Directions for this task:
Transcribe each of the following items verbatim, without altering any character, spacing, or line break.

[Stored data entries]
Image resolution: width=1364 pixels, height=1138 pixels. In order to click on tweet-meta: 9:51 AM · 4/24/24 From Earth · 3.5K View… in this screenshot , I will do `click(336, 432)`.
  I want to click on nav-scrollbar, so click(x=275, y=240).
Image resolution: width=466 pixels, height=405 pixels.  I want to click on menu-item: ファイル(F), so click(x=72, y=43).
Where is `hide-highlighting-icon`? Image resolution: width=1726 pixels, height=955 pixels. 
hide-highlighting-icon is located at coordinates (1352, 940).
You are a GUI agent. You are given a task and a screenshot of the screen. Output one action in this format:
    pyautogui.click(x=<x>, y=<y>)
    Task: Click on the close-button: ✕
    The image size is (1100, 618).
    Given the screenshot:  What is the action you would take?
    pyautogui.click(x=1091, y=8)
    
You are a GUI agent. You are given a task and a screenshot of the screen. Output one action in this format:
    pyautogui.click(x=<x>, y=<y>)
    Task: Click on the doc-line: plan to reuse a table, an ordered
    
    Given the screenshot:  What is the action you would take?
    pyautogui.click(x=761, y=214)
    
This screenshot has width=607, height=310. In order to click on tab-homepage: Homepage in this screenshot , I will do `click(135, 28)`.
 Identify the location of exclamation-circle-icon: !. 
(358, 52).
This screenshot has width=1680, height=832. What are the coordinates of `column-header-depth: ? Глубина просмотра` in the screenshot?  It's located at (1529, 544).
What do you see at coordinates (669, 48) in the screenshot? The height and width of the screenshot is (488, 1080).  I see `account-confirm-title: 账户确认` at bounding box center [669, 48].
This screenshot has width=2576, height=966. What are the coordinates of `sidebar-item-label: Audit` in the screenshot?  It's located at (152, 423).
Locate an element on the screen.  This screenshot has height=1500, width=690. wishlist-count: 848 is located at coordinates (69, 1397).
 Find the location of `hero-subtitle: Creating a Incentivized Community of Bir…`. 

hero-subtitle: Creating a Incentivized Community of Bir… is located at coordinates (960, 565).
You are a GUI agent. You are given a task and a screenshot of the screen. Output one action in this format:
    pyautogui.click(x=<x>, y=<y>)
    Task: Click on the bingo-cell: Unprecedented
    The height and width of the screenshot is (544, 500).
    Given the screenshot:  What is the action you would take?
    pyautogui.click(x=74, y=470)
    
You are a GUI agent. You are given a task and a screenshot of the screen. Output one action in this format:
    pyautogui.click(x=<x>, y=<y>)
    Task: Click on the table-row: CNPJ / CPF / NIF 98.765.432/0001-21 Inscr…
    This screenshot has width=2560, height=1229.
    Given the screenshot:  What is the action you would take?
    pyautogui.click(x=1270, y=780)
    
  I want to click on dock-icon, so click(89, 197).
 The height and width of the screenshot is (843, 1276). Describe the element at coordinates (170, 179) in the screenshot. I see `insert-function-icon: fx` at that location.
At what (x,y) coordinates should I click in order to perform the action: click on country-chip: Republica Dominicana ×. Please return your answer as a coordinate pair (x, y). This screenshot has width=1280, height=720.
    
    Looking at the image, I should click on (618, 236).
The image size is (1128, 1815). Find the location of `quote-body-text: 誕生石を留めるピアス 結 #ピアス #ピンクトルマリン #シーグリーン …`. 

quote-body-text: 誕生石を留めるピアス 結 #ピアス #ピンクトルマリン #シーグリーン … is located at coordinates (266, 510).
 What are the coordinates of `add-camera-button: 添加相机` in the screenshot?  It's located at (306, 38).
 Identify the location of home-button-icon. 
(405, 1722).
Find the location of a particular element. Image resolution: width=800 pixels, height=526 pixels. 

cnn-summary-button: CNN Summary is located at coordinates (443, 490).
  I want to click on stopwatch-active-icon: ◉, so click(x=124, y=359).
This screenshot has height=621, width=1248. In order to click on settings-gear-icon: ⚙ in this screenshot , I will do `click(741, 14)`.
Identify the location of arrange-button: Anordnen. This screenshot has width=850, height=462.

Expected output:
Image resolution: width=1364 pixels, height=1138 pixels. In order to click on tweet-meta: 9:51 AM · 4/24/24 From Earth · 3.5K View… in this screenshot , I will do `click(336, 432)`.
  I want to click on nav-scrollbar, so click(x=275, y=240).
Image resolution: width=466 pixels, height=405 pixels.  I want to click on menu-item: ファイル(F), so click(x=72, y=43).
Where is `hide-highlighting-icon`? Image resolution: width=1726 pixels, height=955 pixels. 
hide-highlighting-icon is located at coordinates (1352, 940).
You are a GUI agent. You are given a task and a screenshot of the screen. Output one action in this format:
    pyautogui.click(x=<x>, y=<y>)
    Task: Click on the close-button: ✕
    The image size is (1100, 618).
    Given the screenshot:  What is the action you would take?
    pyautogui.click(x=1091, y=8)
    
You are a GUI agent. You are given a task and a screenshot of the screen. Output one action in this format:
    pyautogui.click(x=<x>, y=<y>)
    Task: Click on the doc-line: plan to reuse a table, an ordered
    
    Given the screenshot:  What is the action you would take?
    pyautogui.click(x=761, y=214)
    
This screenshot has width=607, height=310. In order to click on tab-homepage: Homepage in this screenshot , I will do `click(135, 28)`.
 Identify the location of exclamation-circle-icon: !. 
(358, 52).
This screenshot has width=1680, height=832. What are the coordinates of `column-header-depth: ? Глубина просмотра` in the screenshot?  It's located at (1529, 544).
What do you see at coordinates (669, 48) in the screenshot? The height and width of the screenshot is (488, 1080).  I see `account-confirm-title: 账户确认` at bounding box center [669, 48].
This screenshot has width=2576, height=966. What are the coordinates of `sidebar-item-label: Audit` in the screenshot?  It's located at (152, 423).
Locate an element on the screen.  This screenshot has height=1500, width=690. wishlist-count: 848 is located at coordinates (69, 1397).
 Find the location of `hero-subtitle: Creating a Incentivized Community of Bir…`. 

hero-subtitle: Creating a Incentivized Community of Bir… is located at coordinates (960, 565).
You are a GUI agent. You are given a task and a screenshot of the screen. Output one action in this format:
    pyautogui.click(x=<x>, y=<y>)
    Task: Click on the bingo-cell: Unprecedented
    The height and width of the screenshot is (544, 500).
    Given the screenshot:  What is the action you would take?
    pyautogui.click(x=74, y=470)
    
You are a GUI agent. You are given a task and a screenshot of the screen. Output one action in this format:
    pyautogui.click(x=<x>, y=<y>)
    Task: Click on the table-row: CNPJ / CPF / NIF 98.765.432/0001-21 Inscr…
    This screenshot has width=2560, height=1229.
    Given the screenshot:  What is the action you would take?
    pyautogui.click(x=1270, y=780)
    
  I want to click on dock-icon, so click(89, 197).
 The height and width of the screenshot is (843, 1276). Describe the element at coordinates (170, 179) in the screenshot. I see `insert-function-icon: fx` at that location.
At what (x,y) coordinates should I click in order to perform the action: click on country-chip: Republica Dominicana ×. Please return your answer as a coordinate pair (x, y). This screenshot has width=1280, height=720.
    
    Looking at the image, I should click on (618, 236).
The image size is (1128, 1815). Find the location of `quote-body-text: 誕生石を留めるピアス 結 #ピアス #ピンクトルマリン #シーグリーン …`. 

quote-body-text: 誕生石を留めるピアス 結 #ピアス #ピンクトルマリン #シーグリーン … is located at coordinates (266, 510).
 What are the coordinates of `add-camera-button: 添加相机` in the screenshot?  It's located at (306, 38).
 Identify the location of home-button-icon. 
(405, 1722).
Find the location of a particular element. Image resolution: width=800 pixels, height=526 pixels. 

cnn-summary-button: CNN Summary is located at coordinates (443, 490).
  I want to click on stopwatch-active-icon: ◉, so click(x=124, y=359).
This screenshot has height=621, width=1248. In order to click on settings-gear-icon: ⚙ in this screenshot , I will do `click(741, 14)`.
Identify the location of arrange-button: Anordnen. This screenshot has width=850, height=462.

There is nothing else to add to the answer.